The New York Times reported yesterday that in 2014 more than 76,000 people were killed in the ongoing war in Syria. This was actually the highest figure since the conflict began (with 73,447 deaths in 2013; 49,294 in 2012; and 7,841 in 2011), so things have not gotten better.
The statistics came from the British-based organization The Syrian Observatory for Human Rights, and the newspaper admitted that the figures could not be independently verified. That is probably to be expected. Estimating casualties during a time of war is a nearly impossible task, for obvious reasons. Even demographic surveys conducted after a war give a wide range of casualty estimates, as was the case with Iraq. Still, any attempt to quantify casualties is admirable, and a reminder of the damage done by war.
One pattern stood out to me, which was the proportion of deaths attributed to civilians. If their estimates are correct (as much as possible), then civilians comprised 23% of deaths. The rest were divided among various factions of combatants.
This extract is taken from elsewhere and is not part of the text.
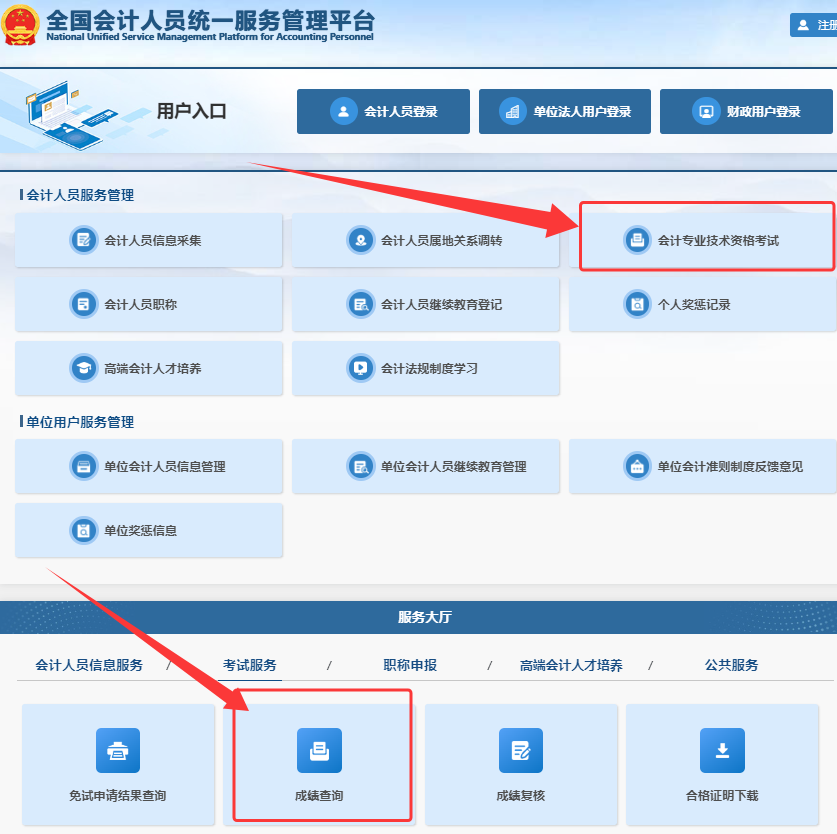837x834 pixels.
Task: Open 会计人员属地关系调转 icon
Action: point(360,241)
This is fairly unusual. Most wars in the recent past have tended to affect civilians more, with casualties in the range of 67% to 90% of total deaths. So, either the pattern in Syria is rather aberrant compared to other wars, or the estimates are off-base.
It is possible, given the enormous number of Syrians displaced by the war, that there are fewer civilians directly in harm’s way. The last figure I saw was 7.6 million people displaced within Syria and 3.2 million Syrian refugees in neighboring countries (source). Perhaps in some twisted way, that is a good thing, that displacement is the best of the horrible options available.
However, it’s probably most accurate to say that there are no real winners here. This is an enormous humanitarian disaster.
Could the displacement be downplaying the civilian deaths in another sense. I can imagine many locations being fled to aren’t particularly great – to put it mildly – which could lead to some dying. However, since they weren’t directly killed by the war might they have been left out of the total.
I think that’s right. There are direct deaths (from violence) and indirect ones (starvation, disease, broken infrastructure caused by war). I’m not sure how the figures were being counted here.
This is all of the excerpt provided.